Soms dwalen mijn gedachten af naar uithoeken zoals de vlinderhond, die volgens een dame op jaren met wie ik op de trein aan de praat raakte in de top drie van slimste honden staat – samen met de bordercollie en de poedel.
Soms denk ik aan mannen met zo’n pluk haar onder de onderlip, die er wat onnozel uitzien, alsof ze zich met een vervaarlijk scheermes wilden scheren maar voor de moeilijker plekjes terugdeinsden.
Soms denk ik aan het meisje dat ik heb gekend en dat een turf van 880 bladzijden blijkt te hebben geschreven, met als titel : De effectenrekening.
Soms denk ik aan de rijken. Je hoort er zoveel van tegenwoordig dat ze op felgekleurde vlinders beginnen te lijken die beschermd moeten worden omdat zij met uitsterven bedreigd zijn. Er wordt bespaard op onderwijs, gezondheidszorg, dichterlijke woorden en al wat voorts van aard is om mensen met hun verblijf in dit pretpark slash tranendal te verzoenen. Het enige wat per se buiten schot moet blijven, is blijkbaar het woekeren der grote fortuinen. Het zal wel aan mijn beperkte verbeeldingskracht liggen, maar soms vraag ik mij af wat een mens met al dat geld kan aanvangen. Ik ben dan ook een redelijk sober personage, dat vreugde ontleent aan het lezen van sprookjes, het rapen van noten en het uit de dood doen verrijzen van oude vulpennen en aanstekers. Ik vrees dat ik mij al vlug zou schamen mocht ik anderen commanderen of de gletsjers nog wat sneller doen smelten door rond te rijden in zo’n auto met talrijke uitlaatpijpen.
De remgelden voor specialisten verhogen en in tijdschriften zie ik polshorloges waaraan een prijskaartje hangt ter grootte van een gezinswoning. Soms moet ik daarmee lachen, een enkele keer voel ik een plotse opstoot van verontwaardiging. Maar dan verman ik mij, beschaamd over zulke gedachten van vrijheid & gelijkheid op mijn toch al rijpere leeftijd. Everybody knows dat het communisme niet gewerkt heeft en dat mensen zelden aan hetzelfde zeel trekken. Het is elk voor zich, in de ratrace naar de lege pensioenkas en de uitdovende woonbonus.

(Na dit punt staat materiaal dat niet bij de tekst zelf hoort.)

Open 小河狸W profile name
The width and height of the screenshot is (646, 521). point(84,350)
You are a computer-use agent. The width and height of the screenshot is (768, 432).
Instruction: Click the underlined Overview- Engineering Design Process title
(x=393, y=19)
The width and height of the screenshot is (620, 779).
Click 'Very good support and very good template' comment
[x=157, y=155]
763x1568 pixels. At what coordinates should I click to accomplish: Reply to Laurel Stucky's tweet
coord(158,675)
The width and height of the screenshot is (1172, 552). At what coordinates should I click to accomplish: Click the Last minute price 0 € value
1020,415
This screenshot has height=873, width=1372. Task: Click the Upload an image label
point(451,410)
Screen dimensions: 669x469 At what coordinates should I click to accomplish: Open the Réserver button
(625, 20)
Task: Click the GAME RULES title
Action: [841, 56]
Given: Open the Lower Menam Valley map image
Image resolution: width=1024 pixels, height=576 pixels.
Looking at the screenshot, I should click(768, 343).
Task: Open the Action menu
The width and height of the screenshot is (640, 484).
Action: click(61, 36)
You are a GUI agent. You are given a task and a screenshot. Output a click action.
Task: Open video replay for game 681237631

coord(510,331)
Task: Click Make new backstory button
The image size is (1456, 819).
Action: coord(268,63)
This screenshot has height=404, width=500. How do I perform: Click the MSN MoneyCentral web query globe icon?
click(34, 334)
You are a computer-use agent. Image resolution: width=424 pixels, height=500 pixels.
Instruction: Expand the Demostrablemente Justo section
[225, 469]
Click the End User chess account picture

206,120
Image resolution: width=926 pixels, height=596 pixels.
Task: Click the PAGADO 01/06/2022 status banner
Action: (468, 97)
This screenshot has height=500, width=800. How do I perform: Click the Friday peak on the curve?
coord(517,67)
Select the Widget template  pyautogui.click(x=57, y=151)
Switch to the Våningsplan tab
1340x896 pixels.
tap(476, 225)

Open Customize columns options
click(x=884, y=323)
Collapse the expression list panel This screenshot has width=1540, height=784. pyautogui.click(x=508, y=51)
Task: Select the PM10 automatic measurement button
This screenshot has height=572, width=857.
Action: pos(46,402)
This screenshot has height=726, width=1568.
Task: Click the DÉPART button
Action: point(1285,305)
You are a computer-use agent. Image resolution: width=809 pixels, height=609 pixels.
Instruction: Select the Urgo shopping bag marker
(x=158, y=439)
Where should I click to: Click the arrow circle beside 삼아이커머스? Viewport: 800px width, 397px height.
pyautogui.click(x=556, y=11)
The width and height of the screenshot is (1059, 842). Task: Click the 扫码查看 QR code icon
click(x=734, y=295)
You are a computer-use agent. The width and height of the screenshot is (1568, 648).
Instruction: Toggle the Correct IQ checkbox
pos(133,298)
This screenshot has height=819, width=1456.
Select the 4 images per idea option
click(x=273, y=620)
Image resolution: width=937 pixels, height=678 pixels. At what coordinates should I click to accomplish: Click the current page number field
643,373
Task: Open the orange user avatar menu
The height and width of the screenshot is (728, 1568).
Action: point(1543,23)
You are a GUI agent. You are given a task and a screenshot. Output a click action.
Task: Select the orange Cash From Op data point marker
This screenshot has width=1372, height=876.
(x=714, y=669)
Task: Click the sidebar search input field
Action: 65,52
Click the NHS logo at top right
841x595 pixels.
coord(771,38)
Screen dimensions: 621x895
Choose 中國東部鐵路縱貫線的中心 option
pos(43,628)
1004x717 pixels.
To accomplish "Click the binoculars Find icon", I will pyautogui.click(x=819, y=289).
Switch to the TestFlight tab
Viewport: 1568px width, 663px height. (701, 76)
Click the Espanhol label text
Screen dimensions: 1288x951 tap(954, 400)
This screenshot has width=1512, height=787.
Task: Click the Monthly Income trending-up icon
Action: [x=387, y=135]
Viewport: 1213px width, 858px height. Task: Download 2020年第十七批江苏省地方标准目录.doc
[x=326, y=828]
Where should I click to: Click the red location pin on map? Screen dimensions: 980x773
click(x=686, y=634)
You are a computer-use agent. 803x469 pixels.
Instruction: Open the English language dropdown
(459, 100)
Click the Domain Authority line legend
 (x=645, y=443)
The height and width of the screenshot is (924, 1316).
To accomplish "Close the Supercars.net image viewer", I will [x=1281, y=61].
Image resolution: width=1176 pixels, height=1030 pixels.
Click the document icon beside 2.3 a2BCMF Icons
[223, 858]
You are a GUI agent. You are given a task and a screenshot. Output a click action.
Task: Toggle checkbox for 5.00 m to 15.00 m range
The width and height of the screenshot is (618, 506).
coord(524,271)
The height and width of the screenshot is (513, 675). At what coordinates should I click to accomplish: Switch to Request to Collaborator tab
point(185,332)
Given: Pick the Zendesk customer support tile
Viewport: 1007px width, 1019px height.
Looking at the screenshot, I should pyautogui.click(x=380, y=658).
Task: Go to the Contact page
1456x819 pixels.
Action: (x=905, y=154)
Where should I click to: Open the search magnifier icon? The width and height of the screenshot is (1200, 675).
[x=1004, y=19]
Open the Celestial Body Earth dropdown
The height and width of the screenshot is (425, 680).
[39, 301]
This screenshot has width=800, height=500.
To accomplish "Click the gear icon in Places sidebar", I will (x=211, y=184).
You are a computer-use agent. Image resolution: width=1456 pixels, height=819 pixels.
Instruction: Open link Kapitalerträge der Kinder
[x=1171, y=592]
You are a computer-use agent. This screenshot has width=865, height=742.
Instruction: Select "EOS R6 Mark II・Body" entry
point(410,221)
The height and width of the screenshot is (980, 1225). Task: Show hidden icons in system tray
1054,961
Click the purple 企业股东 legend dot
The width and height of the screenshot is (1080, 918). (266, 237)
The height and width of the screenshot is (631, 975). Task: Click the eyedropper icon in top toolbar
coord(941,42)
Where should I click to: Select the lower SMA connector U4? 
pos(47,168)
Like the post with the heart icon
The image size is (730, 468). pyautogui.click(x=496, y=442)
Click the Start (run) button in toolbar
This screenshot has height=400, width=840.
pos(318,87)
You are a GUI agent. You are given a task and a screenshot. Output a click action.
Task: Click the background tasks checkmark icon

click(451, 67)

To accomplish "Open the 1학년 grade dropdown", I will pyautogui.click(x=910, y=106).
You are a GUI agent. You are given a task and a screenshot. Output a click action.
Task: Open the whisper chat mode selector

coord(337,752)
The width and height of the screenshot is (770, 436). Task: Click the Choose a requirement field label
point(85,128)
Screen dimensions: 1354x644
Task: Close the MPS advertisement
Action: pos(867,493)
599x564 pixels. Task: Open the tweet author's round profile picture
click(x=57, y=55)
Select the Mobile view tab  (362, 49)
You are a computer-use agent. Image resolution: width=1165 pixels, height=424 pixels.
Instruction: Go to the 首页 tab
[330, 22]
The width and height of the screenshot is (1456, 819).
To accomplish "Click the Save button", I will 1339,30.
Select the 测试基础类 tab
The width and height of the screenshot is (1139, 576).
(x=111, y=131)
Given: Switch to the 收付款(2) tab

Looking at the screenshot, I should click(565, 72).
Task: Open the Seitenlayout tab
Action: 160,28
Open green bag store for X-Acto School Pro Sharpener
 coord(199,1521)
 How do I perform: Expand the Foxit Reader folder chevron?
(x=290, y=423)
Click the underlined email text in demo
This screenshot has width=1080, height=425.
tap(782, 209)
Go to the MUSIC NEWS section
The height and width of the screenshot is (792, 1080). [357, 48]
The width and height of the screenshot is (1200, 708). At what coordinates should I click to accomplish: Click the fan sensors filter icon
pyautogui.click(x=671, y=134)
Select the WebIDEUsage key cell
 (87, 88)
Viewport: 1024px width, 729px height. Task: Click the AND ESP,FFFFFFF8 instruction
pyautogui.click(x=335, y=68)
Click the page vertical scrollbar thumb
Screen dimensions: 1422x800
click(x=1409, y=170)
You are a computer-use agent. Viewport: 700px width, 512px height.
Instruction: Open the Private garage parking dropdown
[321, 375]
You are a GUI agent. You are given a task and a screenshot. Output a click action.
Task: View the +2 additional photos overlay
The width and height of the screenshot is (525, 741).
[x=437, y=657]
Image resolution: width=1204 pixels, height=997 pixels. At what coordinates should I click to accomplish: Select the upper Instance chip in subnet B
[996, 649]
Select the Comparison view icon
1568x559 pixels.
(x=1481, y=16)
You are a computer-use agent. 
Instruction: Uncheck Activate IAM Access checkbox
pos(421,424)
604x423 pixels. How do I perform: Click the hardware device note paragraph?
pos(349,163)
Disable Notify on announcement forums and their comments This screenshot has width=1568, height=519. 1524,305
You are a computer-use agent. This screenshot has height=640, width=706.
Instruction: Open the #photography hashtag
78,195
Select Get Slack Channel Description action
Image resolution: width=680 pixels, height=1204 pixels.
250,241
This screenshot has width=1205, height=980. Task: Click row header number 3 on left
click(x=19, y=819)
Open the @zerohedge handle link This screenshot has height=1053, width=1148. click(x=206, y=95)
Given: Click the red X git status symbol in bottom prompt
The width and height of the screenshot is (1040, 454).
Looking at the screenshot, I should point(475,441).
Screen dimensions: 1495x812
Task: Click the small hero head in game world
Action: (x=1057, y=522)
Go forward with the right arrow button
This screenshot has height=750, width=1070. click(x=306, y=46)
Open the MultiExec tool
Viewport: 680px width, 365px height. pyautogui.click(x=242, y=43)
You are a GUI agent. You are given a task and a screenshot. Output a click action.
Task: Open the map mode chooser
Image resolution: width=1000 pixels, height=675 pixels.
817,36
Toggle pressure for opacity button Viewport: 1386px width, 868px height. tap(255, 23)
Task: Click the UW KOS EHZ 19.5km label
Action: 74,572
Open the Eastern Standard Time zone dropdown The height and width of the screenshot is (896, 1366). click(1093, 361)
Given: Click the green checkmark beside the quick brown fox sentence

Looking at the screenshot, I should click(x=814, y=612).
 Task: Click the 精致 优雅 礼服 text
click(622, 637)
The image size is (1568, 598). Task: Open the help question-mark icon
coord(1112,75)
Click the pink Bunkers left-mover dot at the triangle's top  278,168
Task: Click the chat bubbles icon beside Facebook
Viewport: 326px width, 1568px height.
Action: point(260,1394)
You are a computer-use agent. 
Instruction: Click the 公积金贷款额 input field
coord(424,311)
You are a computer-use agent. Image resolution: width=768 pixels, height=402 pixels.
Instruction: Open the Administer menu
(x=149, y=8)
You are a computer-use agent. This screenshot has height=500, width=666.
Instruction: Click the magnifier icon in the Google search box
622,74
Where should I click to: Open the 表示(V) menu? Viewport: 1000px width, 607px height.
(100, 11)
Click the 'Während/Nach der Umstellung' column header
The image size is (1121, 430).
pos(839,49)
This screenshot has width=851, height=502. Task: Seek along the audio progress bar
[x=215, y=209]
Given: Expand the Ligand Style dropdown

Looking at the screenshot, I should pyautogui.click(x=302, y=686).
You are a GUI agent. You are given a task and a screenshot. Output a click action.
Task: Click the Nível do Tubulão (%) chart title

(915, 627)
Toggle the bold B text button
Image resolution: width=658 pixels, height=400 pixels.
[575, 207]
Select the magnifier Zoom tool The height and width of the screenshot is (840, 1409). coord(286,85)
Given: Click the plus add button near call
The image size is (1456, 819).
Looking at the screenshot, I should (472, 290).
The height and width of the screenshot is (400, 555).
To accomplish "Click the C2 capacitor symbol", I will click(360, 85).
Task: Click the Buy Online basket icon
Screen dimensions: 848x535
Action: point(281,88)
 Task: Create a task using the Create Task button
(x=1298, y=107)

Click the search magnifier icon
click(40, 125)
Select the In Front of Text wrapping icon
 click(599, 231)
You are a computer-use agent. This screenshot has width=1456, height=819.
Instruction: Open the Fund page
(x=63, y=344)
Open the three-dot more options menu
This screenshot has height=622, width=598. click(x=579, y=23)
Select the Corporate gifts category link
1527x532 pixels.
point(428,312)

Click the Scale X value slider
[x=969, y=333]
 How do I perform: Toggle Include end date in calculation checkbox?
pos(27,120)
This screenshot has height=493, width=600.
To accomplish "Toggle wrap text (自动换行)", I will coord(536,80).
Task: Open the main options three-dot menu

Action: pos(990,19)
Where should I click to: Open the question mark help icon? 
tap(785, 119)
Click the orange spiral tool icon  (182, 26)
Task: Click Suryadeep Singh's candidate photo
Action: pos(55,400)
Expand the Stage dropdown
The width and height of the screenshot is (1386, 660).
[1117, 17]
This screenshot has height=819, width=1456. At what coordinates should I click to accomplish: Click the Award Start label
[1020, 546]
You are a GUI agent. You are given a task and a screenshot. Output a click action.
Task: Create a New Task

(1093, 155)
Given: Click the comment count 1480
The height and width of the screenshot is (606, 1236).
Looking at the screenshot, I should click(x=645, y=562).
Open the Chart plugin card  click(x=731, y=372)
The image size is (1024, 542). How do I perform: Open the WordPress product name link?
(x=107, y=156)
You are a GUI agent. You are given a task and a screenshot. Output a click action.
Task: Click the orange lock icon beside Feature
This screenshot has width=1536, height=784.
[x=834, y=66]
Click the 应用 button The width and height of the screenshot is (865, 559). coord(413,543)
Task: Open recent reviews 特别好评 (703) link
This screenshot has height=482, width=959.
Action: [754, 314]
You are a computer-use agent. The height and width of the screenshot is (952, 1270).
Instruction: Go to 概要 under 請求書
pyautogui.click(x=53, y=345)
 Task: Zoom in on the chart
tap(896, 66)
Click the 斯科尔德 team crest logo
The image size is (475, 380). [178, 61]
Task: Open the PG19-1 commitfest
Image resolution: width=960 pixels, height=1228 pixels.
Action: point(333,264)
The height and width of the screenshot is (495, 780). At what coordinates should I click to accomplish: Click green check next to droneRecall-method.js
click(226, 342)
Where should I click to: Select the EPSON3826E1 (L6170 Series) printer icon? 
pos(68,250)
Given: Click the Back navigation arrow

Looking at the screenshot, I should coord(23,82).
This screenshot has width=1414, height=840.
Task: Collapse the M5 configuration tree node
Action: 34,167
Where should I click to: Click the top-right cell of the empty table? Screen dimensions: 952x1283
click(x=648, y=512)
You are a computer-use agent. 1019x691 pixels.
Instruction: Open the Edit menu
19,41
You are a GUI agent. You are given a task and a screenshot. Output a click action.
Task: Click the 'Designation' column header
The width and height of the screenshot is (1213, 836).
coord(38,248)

Mijn dochter daarentegen, die de tafels van vermenigvuldiging onder de knie probeert te krijgen, kan over onrecht nog oprecht verontwaardigd zijn. “Dieren zijn leuker dan mensen”, zegt zij, waarop een ontwapenend preekje volgt over de manier waarop wij ons nest voor toekomstige generaties onleefbaar maken. Ik luister en loop door, glimlachend over haar kinderlijke kwaadheid, in mijn wereld waarin mensen geleerd hebben te zwijgen en vriendelijk knikken naar mensen die zij niet kunnen uitstaan.
Zeven jaar is zij nu, en nog heel even eerlijk op een manier die je de adem afsnijdt. Het was geloof ik George Orwell die schreef : “Not to expose your true feelings to an adult seems to be instinctive from the age of seven or eight onwards.”
Soms denk ik aan de tijd, die maar zelden aan je kant staat.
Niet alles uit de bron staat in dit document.